Extracted text:
---*---
If my life had taken one or two different turns I might be out there now digging around trying to find it, all while dressed in a ratty nightgown, faded pink curlers in my my hair, and half-eaten roadkill tucked up under my unshaven armpit.

Meaning not very different from what I’m doing now.

Friday night Leta was huddled up under a blanket on the couch at my mother’s cabin, her head and mind buried deep within a game on the Nintendo 2DS that Santa had left her in the oven. Yeah, the oven. Santa is clever and left her clues to find it there, one that led her to my desk, one that led her to the dog food and so on until she found a gift where we had baked cookies the night before. Thank god he left clues, otherwise we’d have every reason to report him for operating eight reindeer while under the influence.

I heard a very familiar groan escape her mouth, and then, “I WON’T EVER GET PAST THIS LEVEL!” Aha! She was playing the game that had come with it, an iteration of Super Mario Bros. that closely resembles the version that I mastered all those years ago. I asked if I could sit down and see what was holding her up, and suddenly I was holding the game in my hand. Same controls I grew up with BUT THE WHOLE GAME IN MY HAND. If the eleven-year-old Heather could witness this future she’d totally forgive the fact that she ended up living in Utah.

The date? December 27. That’s almost 27 years to the date.
---*---
Problems to work on:
A – In the story about Leta's Nintendo 2DS, why does the writer say it's a good thing Santa left clues? Answer in one to three sentences.
B – According to the story about Leta's Nintendo 2DS, where did Santa hide the gift?
C – Continue the story about Leta's Nintendo 2DS from its last line.
The records that come next are separate material and have nothing to do with the holiday story above.

Information shown:
---*---
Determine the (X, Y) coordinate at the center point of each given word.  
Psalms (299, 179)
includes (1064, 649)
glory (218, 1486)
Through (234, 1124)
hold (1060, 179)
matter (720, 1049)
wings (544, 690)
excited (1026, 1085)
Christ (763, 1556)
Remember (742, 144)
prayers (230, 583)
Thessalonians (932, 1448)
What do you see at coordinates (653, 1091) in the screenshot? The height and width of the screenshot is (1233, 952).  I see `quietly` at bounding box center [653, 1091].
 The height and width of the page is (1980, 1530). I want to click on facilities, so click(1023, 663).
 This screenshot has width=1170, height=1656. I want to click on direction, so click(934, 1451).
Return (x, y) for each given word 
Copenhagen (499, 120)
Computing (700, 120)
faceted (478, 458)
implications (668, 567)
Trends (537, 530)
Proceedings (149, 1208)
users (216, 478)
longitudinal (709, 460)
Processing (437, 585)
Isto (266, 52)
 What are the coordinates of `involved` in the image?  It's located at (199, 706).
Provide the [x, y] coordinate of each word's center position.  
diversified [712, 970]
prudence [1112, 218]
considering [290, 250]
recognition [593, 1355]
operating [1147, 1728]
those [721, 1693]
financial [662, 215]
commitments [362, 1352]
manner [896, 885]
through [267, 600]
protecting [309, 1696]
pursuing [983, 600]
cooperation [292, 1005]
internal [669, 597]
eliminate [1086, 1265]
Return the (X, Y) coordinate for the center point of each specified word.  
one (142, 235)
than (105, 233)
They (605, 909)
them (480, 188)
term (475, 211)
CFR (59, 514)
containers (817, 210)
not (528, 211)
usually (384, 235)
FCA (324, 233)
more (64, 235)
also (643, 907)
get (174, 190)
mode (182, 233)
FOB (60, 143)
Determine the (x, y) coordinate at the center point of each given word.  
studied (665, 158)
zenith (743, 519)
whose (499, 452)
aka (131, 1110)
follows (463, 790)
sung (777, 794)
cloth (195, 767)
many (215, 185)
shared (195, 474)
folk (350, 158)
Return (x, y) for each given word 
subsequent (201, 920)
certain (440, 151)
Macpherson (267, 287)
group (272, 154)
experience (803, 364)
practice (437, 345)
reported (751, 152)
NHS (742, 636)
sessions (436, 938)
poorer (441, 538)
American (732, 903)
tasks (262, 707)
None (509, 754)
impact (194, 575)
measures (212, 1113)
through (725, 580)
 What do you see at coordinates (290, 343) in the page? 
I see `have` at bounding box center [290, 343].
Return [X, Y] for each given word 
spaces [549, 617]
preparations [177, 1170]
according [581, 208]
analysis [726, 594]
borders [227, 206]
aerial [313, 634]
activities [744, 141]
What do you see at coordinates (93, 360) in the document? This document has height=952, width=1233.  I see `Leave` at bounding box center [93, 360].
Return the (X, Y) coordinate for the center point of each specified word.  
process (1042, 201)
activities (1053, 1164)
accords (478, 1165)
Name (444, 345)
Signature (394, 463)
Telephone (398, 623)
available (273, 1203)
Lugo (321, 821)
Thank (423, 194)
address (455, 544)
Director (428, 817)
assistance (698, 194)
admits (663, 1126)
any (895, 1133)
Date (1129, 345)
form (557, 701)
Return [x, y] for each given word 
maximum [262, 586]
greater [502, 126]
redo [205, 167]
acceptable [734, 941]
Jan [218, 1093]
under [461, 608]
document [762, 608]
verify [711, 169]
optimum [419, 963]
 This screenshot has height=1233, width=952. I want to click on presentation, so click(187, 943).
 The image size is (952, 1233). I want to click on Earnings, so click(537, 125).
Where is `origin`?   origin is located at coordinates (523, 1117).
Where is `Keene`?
---*---
Outputs for the tasks:
A – Without the clues, a gift hidden in the oven would suggest Santa wasn't thinking straight. The writer jokes that they'd then have every reason to report him for operating eight reindeer while under the influence.

B – In the oven, where they had baked cookies the night before.

C –
nintendo

What happened next surprised me more than it surprised Leta, and she was sitting there with her mouth wide open, stupefied.

“MOM!” she shouted a little too close to my ear. “HOW… WHEN… YOU’RE SO GOOD AT THIS!

The muscle memory of the A and B buttons returned immediately, the ability to jump over dangerous holes and fires while simultaneously shooting at plants and turtles animated my fingers within seconds. I was good at this! I WAS A GENIUS! MAD SKILLZ HAD I. Except, I’m just as good at remembering every single word to all the songs I knew when I was eleven years old as well:

All the school kids so sick of books,
They like the punk and the metal band.
When the buzzer rings,
They’re walking like an Egyptian.

In fact, I can’t scrub those words from my brain. Play the first two chords of a New Kids on the Block song and you might as well pour gasoline on my head and light it on fire, the ensuing hours of joy would be no different.

Still, for a moment I was not the mother she avoided when faced with a dilemma concerning a video game. An alien had abducted the real me and replaced me with a better model and she couldn’t have been more appreciative. Unless I was also going to let her have ice cream for every meal and then maybe she could find a little more appreciation somewhere.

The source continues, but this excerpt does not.